Exercise aim –
The material must be repeated exactly, with every line intact.

** Opening Information shown block **

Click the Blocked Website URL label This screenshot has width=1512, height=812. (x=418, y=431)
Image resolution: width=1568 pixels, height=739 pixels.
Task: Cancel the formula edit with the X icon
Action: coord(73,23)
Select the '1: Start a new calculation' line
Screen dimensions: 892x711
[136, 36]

** Closing Information shown block **

Result of this exercise –
Click the Blocked Website URL label This screenshot has width=1512, height=812. (x=418, y=431)
Image resolution: width=1568 pixels, height=739 pixels.
Task: Cancel the formula edit with the X icon
Action: coord(73,23)
Select the '1: Start a new calculation' line
Screen dimensions: 892x711
[136, 36]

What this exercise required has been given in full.